Convertify automatically exports Figma files to Sketch and Adobe XD files with one click, converting your entire design layer-by-layer into real Sketch/XD files; saving days of manually recreating Figma designs in other design tools.
HyperCrop brings batch cropping/resizing to Figma, allowing you to automatically crop/resize multiple images into multiple sizes; complete with smart cropping, dozens of common size presets for popular platforms and a high precision manually cropping tool.
CopyDoc lets you import and export text content from your Figma designs to CSV, JSON and Microsoft Word. Copywriters and UX writers can easily make their edits externally, then seamlessly re-import the text updates into Figma; export frames to DOCX files for Microsoft Word; export all of the comments in a Figma file; spell check Figma designs (in dozens of languages).
Building the future
While I'm super proud of what Figmatic has accomplished so far, there's still so much more to be done.
Our accepted/existing workflows are still largely broken, but I know that they can be fixed by continuing to augment human creativity with software that can help automate the less creative parts, which computers are far better and faster at handling for us.
I really believe that this hybrid approach is the key to bringing the distance between design and production closer to zero.
All of the Figma plugins that we've released so far tend to contain this approach to varying extents at their core — allow human creativity flourish, then use computer automation to take that work and export/convert/generate it into something that a human either simply couldn't do themselves, or would need to waste hours/days/weeks of time doing it manually.

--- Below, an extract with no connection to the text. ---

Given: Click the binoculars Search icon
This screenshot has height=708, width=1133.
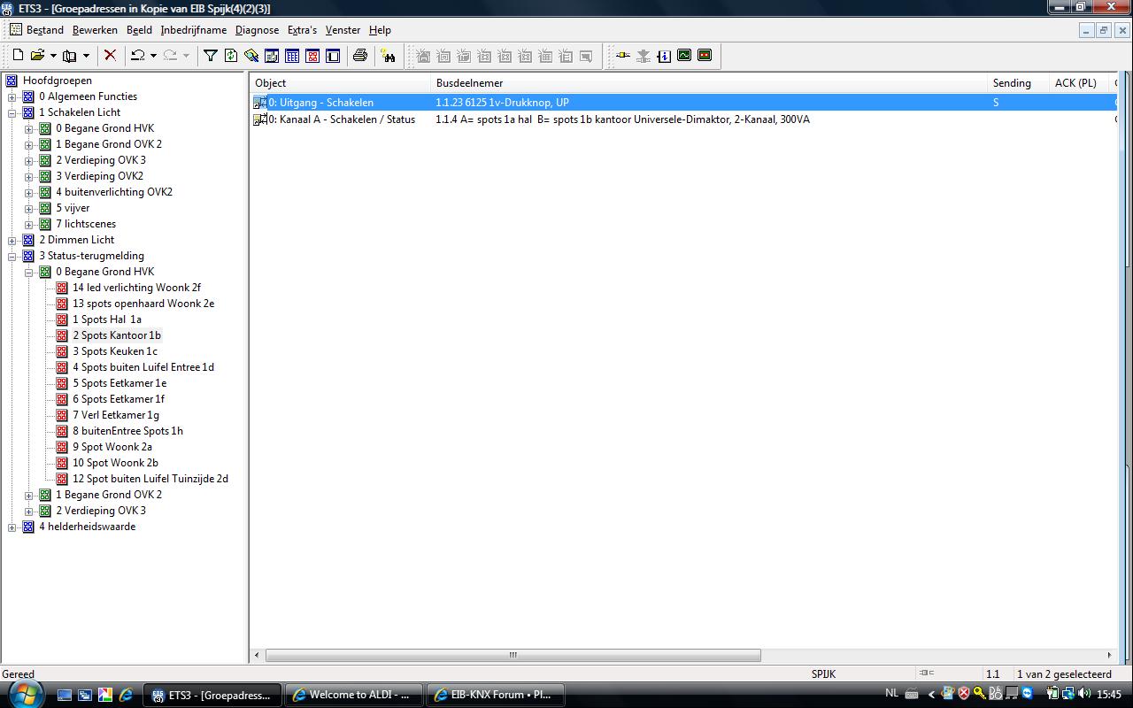Looking at the screenshot, I should pyautogui.click(x=388, y=56).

As we leave 2020 behind and remain hyper focused on building our definite optimistic view of the future in 2021 (and beyond), I know that the problems we're interested in trying to solve are only going to become more challenging over time.
We have always been explicitly focused on choosing important problems to solve that very few other people are working on. If we do this correctly, then by definition, we must forge our own path and figure out things our own way. While this is exciting, there will inevitably be many more moments where the technical path ahead is covered in fog and it seems like there's no end in sight. This was certainly the case with our "Convertify" plugin, which as I wrote after it launched, felt like "a thousand mini mountains that you need to climb and then go back to basecamp and do it again".
However, giving up was never an option, and we were able to figure out each problem we faced along the way; continuing showing up day after day, no matter what.
Knowing this, I'm reminded of a quote from Atlas Shrugged, which I think is a perfect one to always keep firmly in mind as we enter the second year of working on Figmatic and remain focused on our mission.
“Do not let your fire go out, spark by irreplaceable spark in the hopeless swamps of the not-quite, the not-yet, and the not-at-all. Do not let the hero in your soul perish in lonely frustration for the life you deserved and have never been able to reach. The world you desire can be won. It exists... it is real... it is possible... it's yours.”
— Ayn Rand, Atlas Shrugged
We won't be saving anything for the swim back.